BANDUNG RAYA | BANDUNG
Panitia Khusus (Pansus) 3 DPRD Kota Bandung tengah membahas Rancangan Peraturan Daerah (Raperda) tentang Penyelenggaraan Reklame. Anggota Pansus 3, Asep Robin, menegaskan bahwa aturan ini harus mampu mengakomodasi kepentingan semua pihak serta berfungsi sebagai landasan hukum yang dapat diterapkan dalam jangka panjang, bahkan lebih dari 20 tahun.
“Di sini ada dua sisi yang harus diakomodasi. Pertama, penataan reklame, dan kedua, peningkatan Pendapatan Asli Daerah (PAD). Dua aspek ini seringkali bertolak belakang, sehingga perlu dicari keseimbangan agar keduanya bisa berjalan dengan baik,” ujar Asep Robin.
Tarik Menarik antara Penataan dan PAD
Menurut Asep, jika PAD lebih diutamakan, maka aspek penataan reklame bisa terganggu. Sebaliknya, jika prioritas diberikan pada estetika kota, maka pemasukan daerah dari sektor reklame berpotensi menurun. Oleh karena itu, seluruh anggota dewan perlu menyamakan persepsi dalam pembahasan ini.
Tahapan pembahasan Raperda ini dilakukan melalui berbagai metode, termasuk Focus Group Discussion (FGD), konsultasi, studi banding, serta pembahasan mendalam mengenai rancangan aturan tersebut.

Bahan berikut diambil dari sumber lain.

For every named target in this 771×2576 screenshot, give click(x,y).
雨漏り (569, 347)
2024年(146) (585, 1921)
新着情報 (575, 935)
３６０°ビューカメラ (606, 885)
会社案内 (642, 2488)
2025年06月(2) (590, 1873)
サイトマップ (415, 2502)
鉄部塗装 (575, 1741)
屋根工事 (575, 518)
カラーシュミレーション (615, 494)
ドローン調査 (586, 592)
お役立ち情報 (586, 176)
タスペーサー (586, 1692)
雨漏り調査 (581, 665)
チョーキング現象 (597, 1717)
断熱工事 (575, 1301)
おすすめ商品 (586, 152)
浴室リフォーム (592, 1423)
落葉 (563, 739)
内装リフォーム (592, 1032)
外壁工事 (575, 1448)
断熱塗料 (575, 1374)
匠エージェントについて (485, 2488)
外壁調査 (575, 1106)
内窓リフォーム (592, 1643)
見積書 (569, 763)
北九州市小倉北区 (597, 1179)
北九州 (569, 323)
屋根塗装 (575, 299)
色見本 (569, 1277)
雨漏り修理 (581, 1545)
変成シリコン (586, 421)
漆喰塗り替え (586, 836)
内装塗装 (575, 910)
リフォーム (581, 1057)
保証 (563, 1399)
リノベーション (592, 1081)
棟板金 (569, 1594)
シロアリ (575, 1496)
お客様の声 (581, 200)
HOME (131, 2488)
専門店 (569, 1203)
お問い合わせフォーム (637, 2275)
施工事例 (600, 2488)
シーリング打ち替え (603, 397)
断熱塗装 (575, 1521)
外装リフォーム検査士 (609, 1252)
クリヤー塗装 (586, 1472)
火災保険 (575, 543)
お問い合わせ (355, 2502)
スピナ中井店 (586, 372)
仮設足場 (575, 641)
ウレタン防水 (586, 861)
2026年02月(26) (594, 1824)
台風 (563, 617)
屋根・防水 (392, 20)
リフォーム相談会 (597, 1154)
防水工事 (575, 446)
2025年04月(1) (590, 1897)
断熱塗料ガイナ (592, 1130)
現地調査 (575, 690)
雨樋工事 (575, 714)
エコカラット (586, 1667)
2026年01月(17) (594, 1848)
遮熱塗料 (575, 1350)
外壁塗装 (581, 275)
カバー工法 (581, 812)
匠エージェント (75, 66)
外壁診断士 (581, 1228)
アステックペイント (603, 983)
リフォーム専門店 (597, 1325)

Ribuan Reklame Tidak Berizin
Asep mengungkapkan bahwa berdasarkan investigasi yang dilakukan Pansus 3, terdapat lebih dari 1.000 titik reklame yang tidak memiliki izin resmi.
“Melihat kondisi ini, penataan reklame harus segera dilakukan, tetapi tetap mempertimbangkan peningkatan PAD,” tegasnya.
Salah satu usulan yang muncul adalah penerapan sistem by tayang, di mana pengusaha dapat langsung memasang reklame setelah membayar biaya tertentu, tanpa harus mengurus perizinan yang berbelit.
“Sistem ini memang dapat meningkatkan PAD, tetapi juga berisiko menimbulkan pemasangan reklame yang tidak tertata dengan baik, karena dalam satu malam bisa langsung muncul banyak reklame,” jelas Asep.
Belajar dari Jakarta dan Semarang
Dalam studi banding ke Jakarta, Asep melihat bahwa penataan reklame di ibu kota sudah lebih tertata dengan baik, di mana reklame tidak lagi dipasang sembarangan. Hal serupa juga diterapkan di Semarang, yang tidak mengizinkan pemasangan reklame di berm atau area pembatas jalan.
“Kita ingin semangat yang sama diterapkan di Kota Bandung, yakni reklame yang tertata rapi dan tidak semrawut. Peraturan yang baru ini harus lebih baik dari sebelumnya,” tegasnya.
Asep berharap bahwa dengan adanya Raperda ini, Kota Bandung dapat memiliki tata kelola reklame yang lebih indah, sekaligus tetap meningkatkan pendapatan daerah.
“Semangat kita adalah menciptakan penyelenggaraan reklame yang lebih baik di Kota Bandung, baik dari sisi estetika maupun PAD,” pungkasnya.